Livia sah fasziniert auf das
Gewimmel unter ihr herab.
Auf den ersten Blick war da nur
Chaos, ein heilloses Durcheinander wo alles ohne Sinn und Verstand in beliebige
Richtungen eilte. Aber wenn sich das Auge langsam eingewöhnt hatte, dann
erkannte Livia die einzelnen Pfade der Wesen dort am Boden. Jedes folgte seinem
Weg, lief wie von einem inneren Drang getrieben auf sein unbekanntes Ziel zu.
Wo sich eines den Weg gebahnt hatte, folgten andere und so bildeten sich kleine
Gruppen, Ströme bis jeder geschäftig eilte ohne dass sie in dem Gewimmel aneinanderstießen.
Wohin die Wesen dort am Boden
eilten war meist nicht zu erahnen. Manche trugen Nahrung und andere die
kleineren, unförmigen und hilflosen Wesen, die wohl ihre Larven waren. Manche
trugen kleine oder größere Gegenstände.
Aber was Livia am meisten
faszinierte, waren die Momente, wenn zwei der Wesen sich näher begegneten. Oft
betasteten sie sich kurz mit ihren langen, dünnen Gliedmaßen und blieben eine
Weile zusammen stehen. Begriffen sie, dass ihnen ein Wesen gegenüberstand, das
war wie sie selbst? Kommunizierten sie vielleicht sogar?
Aber worüber sprachen Wesen, die
so an den Boden gebunden waren? Redeten sie über Unebenheiten, Kurven im Weg
und Hindernisse oder waren sie sich auch der Welt über ihren Köpfen bewusst?
Hatten manche von ihnen vielleicht sogar Livia gesehen? Aber ihre Reaktion war
nicht zu erkennen. Oder war ihnen die Beobachterin weit über ihrem Horizont
schlicht egal?
Livia wusste, dass sie auf das
Wetter reagierten. Bei Regen eilten sie in ihre Bauten und an besonders heißen
Tagen wurden sie oft träge und eilten langsamer mit mehr kurzen Pausen. Aber
war das nur Instinkt oder bewerteten sie den Regen und die Sonne und reagierten
bewusst? Was taten sie in ihren Bauten? Schliefen und Fraßen sie dort nur oder
lebten und liebten sie in ihrer eigenen Welt?

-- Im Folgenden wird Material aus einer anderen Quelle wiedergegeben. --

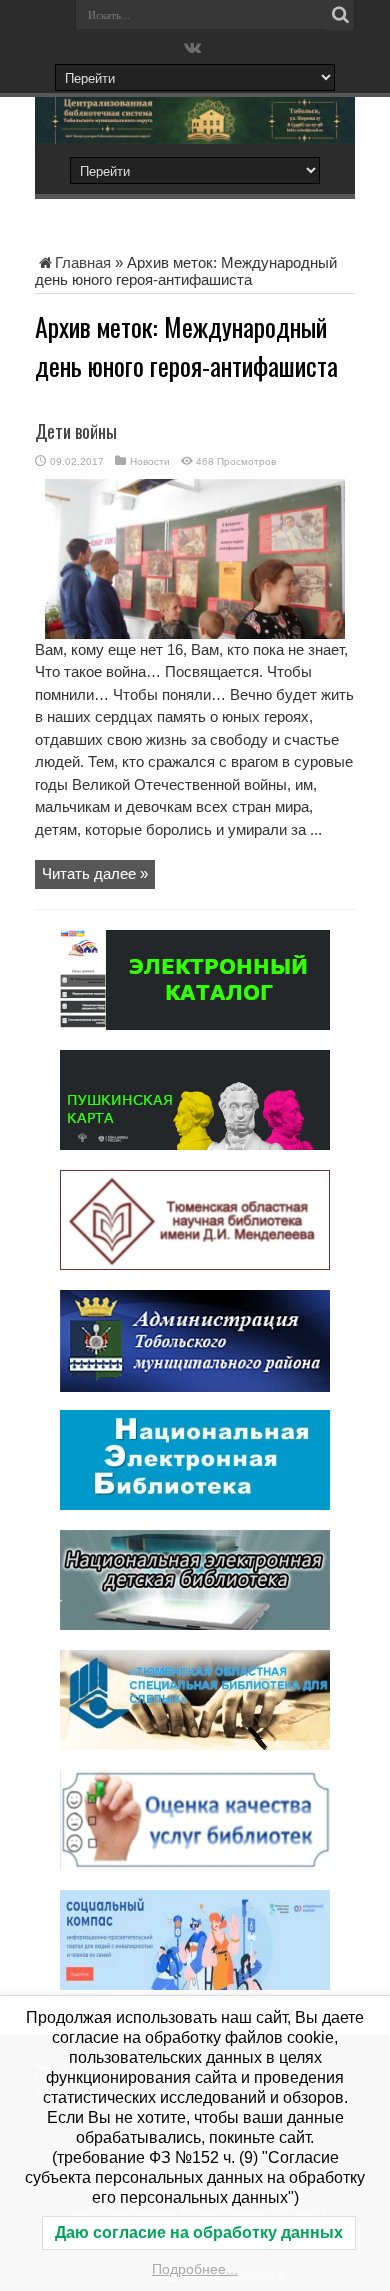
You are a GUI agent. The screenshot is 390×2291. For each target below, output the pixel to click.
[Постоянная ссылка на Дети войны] (195, 633)
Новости (150, 461)
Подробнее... (195, 2269)
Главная (83, 262)
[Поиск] (340, 15)
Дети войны (76, 431)
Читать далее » (95, 873)
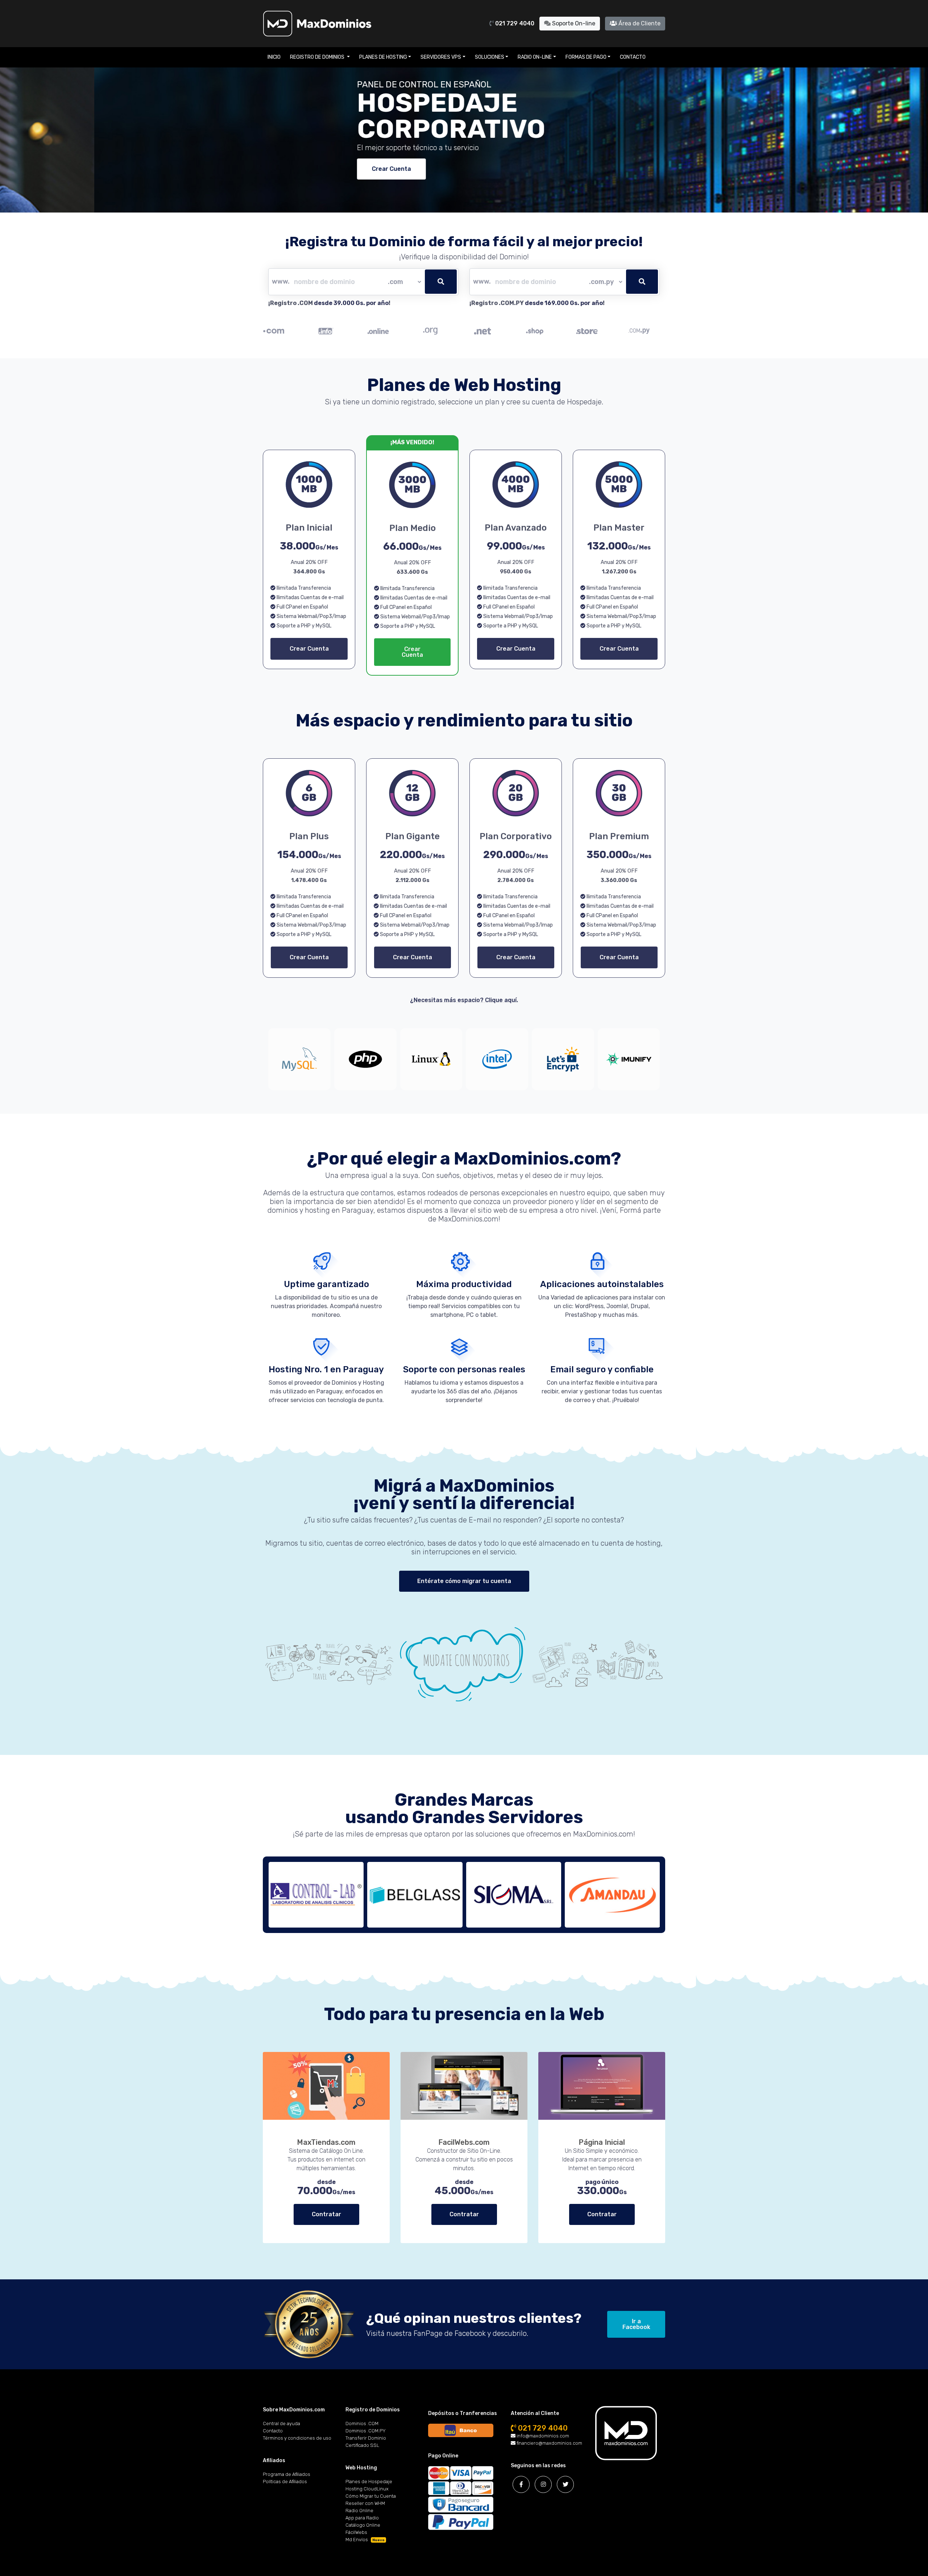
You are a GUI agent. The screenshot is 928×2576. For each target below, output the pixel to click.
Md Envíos (365, 2539)
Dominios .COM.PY (365, 2430)
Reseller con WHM (365, 2503)
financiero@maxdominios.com (548, 2443)
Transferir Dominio (365, 2438)
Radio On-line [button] (535, 57)
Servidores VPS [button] (440, 57)
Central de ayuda (281, 2423)
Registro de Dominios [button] (317, 57)
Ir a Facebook (636, 2324)
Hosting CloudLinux (367, 2488)
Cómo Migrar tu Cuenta (370, 2496)
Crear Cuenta (297, 168)
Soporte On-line (573, 23)
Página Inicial (602, 2142)
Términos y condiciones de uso (297, 2438)
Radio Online (359, 2510)
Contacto (633, 57)
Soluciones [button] (489, 57)
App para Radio (362, 2518)
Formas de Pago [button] (586, 57)
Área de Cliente (638, 23)
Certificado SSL (362, 2445)
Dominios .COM (361, 2423)
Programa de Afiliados (286, 2474)
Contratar (326, 2214)
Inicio (274, 57)
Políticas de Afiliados (285, 2481)
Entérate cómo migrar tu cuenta (464, 1581)
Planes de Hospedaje (368, 2481)
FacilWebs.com (464, 2142)
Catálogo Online (362, 2525)
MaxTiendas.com (326, 2142)
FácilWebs (356, 2532)
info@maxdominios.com (542, 2436)
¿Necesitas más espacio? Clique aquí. (464, 1000)
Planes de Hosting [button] (383, 57)
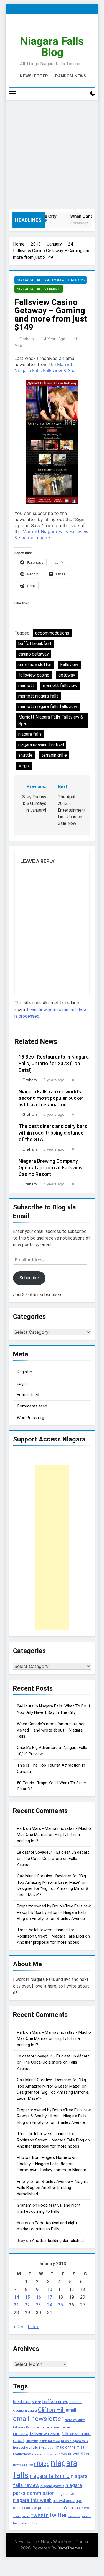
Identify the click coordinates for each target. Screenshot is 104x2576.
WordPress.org (30, 1417)
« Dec (18, 2326)
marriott (26, 685)
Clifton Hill (51, 2409)
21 (16, 2304)
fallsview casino (33, 675)
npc (79, 2500)
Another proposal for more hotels (48, 1942)
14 (16, 2297)
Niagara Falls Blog (52, 47)
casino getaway (33, 654)
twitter (58, 2515)
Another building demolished (58, 2240)
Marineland (22, 2454)
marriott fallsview (60, 685)
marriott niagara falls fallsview (47, 706)
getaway (66, 675)
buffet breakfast (35, 643)
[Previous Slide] (84, 8)
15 (27, 2297)
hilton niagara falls (74, 2441)
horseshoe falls (25, 2447)
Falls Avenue (35, 2427)
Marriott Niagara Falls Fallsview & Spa (50, 720)
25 (60, 2304)
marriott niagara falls (38, 696)
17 (49, 2297)
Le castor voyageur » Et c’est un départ (53, 1852)
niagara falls (30, 734)
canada (75, 2402)
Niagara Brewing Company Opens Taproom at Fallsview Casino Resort (50, 1167)
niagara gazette (52, 2486)
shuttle (25, 755)
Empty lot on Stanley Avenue (58, 1918)
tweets (40, 2515)
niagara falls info (50, 2476)
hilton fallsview (49, 2441)
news (63, 2454)
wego (23, 765)
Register (24, 1371)
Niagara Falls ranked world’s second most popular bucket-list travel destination (52, 1098)
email (71, 2410)
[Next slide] (92, 8)
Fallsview (69, 664)
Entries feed (28, 1394)
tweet (26, 2516)
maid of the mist (70, 2447)
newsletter (79, 2453)
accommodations (52, 633)
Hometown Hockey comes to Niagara (51, 2169)
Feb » (33, 2326)
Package (30, 2508)
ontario (18, 2508)
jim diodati (47, 2447)
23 (38, 2304)
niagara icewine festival (41, 744)
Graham (26, 338)
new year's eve (23, 2465)
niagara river (65, 2493)
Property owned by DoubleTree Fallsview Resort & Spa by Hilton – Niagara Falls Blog (54, 1912)
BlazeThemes (69, 2548)
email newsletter (34, 664)
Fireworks (32, 2441)
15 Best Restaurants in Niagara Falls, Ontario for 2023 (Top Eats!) (54, 1063)
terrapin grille (54, 755)
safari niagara (71, 2508)
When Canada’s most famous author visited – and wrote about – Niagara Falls (51, 1730)
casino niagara (25, 2410)
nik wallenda (64, 2500)
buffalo (36, 2402)
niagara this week (32, 2500)
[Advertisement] (52, 154)
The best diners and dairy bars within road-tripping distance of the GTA (53, 1132)
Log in (22, 1383)
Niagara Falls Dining (38, 289)
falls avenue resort (60, 2427)
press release (49, 2507)
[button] (52, 442)
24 (49, 2304)
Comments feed (32, 1406)
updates (74, 2516)
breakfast (22, 2401)
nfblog (42, 2464)
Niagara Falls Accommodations (50, 280)
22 (27, 2304)
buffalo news (55, 2401)
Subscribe (29, 1277)
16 (38, 2297)
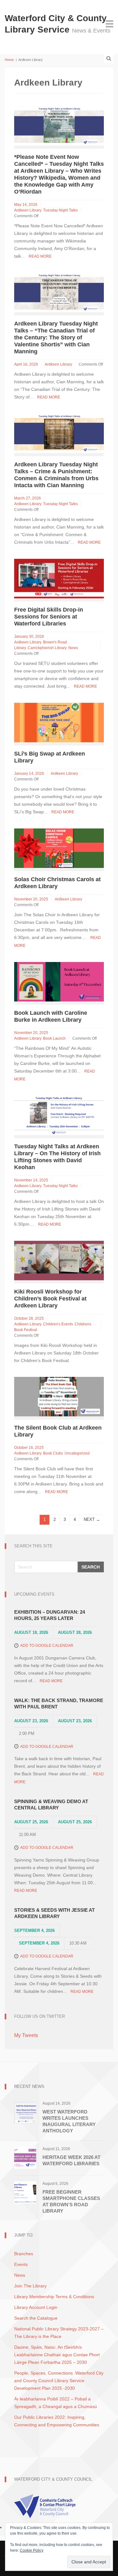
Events (21, 2264)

Ein Schauer der Erregung lief
über Livias Rücken während sie sich wunderte ob diese Wesen, die dort ziellos
unter ihr wimmelten vielleicht genauso verständnislos zu ihr heraufsahen und nicht
begreifen konnten, was in ihrem Kopf vor sich ging. Es war als täte sich eine
neue, fremde, faszinierende Welt auf – zum Greifen nah und doch unbegreiflich!
Aber gerade jetzt kamen die
anderen an. Sofort setzte das übliche Geplapper ein und Livia fühlte sich für
einen Moment unangenehm aus ihren Gedanken gerissen, bevor die Gespräche sie
begannen in ihren Bann zu ziehen. Fast wehmütig warf sie einen letzten Blick
auf das rege Treiben unter sich, dann gab sie sich dem Plaudern mit ihren
Freunden hin. Nur ihre Gedanken über die Wesen da am Boden behielt sie für
sich.
Sie glaubte nicht, dass
irgendeine der anderen Tauben ihr Interesse an Menschen teilte.